Durante el presente año se realizarán elecciones en las que se renovarán más de 3 mil cargos públicos en 30 entidades federativas, incluyendo al presidente de la República, a los senadores, a los diputados federales, a 9 gobernadores, a más de mil alcaldes y una parte importante de los diputados locales. Sin embargo, lo más relevante es que cerca de 90 millones de mexicanos mayores de 18 años, podremos emitir nuestro voto de manera libre y secreta.
Participar cívicamente: entre más ciudadanos participan organizadamente en las elecciones, más posibilidades habrá de que nuestra sociedad madure y sea corresponsable en la gestión del bien común. Todos debemos alentar la participación… impulsar lo que aporte al bien común, a la paz, a la seguridad, a la justicia, al respeto a los derechos humanos, al desarrollo humano integral y a la solidaridad real con los más pobres y excluidos… y no dejarnos manipular para que votemos en bloque por un solo tipo de propuesta, de manera irreflexiva y mucho menos bajo alguna modalidad de “compra de voto”… el México que queremos es posible; y requiere fundamentalmente de un gobierno que trabaje con honestidad y eficacia… nuestro voto exige el sano control sobre nuestros políticos: en su remuneración y gratificaciones, en los gastos de partidos y publicidad, en los proyectos y obras públicas… es tiempo de que los católicos, acompañados de todos los hombres y mujeres de buena voluntad, trabajemos comprometidamente… más atento al rostro de los más pobres y menos cómplice de quienes los olvidan, los manipulan o los marginan…”

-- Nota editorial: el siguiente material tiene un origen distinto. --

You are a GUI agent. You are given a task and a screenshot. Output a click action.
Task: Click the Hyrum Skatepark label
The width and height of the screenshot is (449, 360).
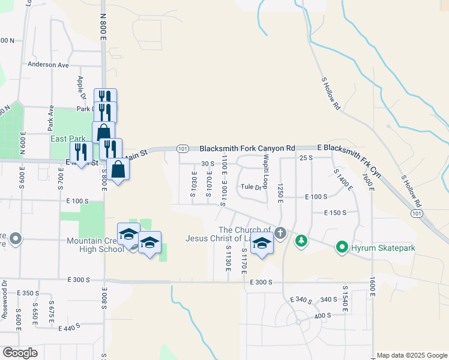[x=384, y=247]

Así pues, yo veo que, en la iglesia católica; los de abajo, las infanterías, los que están todos los días con la gente pobre, saben que pecan al no amar a ese prójimo como a ellos mismos.

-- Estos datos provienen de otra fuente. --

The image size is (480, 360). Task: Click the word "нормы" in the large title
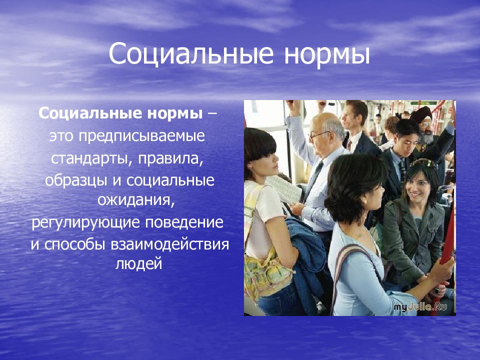point(327,54)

Yo percibo que, en este siglo XXl, hay una nueva iglesia católica romana en México. El clero de abajo, el que está con los de abajo, ya no puede actuar como lo hizo todo el siglo XX, porque nuestro actual gobierno tampoco actúa como lo hizo el pasado siglo.
La ambición se desbordó. Los políticos quieren asegurar sus ingresos como empresarios y aprovechan las arcas para asociarse con verdaderos empresarios de toda su vida para pasar a ser socios de hoteles, fraccionamientos y otros grandes desarrollos en los que caben cientos de políticos ladrones despiadados que desaparecen cientos de millones de pesos o miles, esto ya no espanta.
Había un partido que estaba muy ligado a la iglesia. Ese partido está, pero con esa liga con el alto clero ya se rompió porque dentro de la misma iglesia hay ya un sector progresista, reformador, que dejo de ser cómplice de esos jerarcas que viven en palacetes a la altura de un duque. Ni comparación con aquél harapiento que predicaba de pie o sentado en una piedra.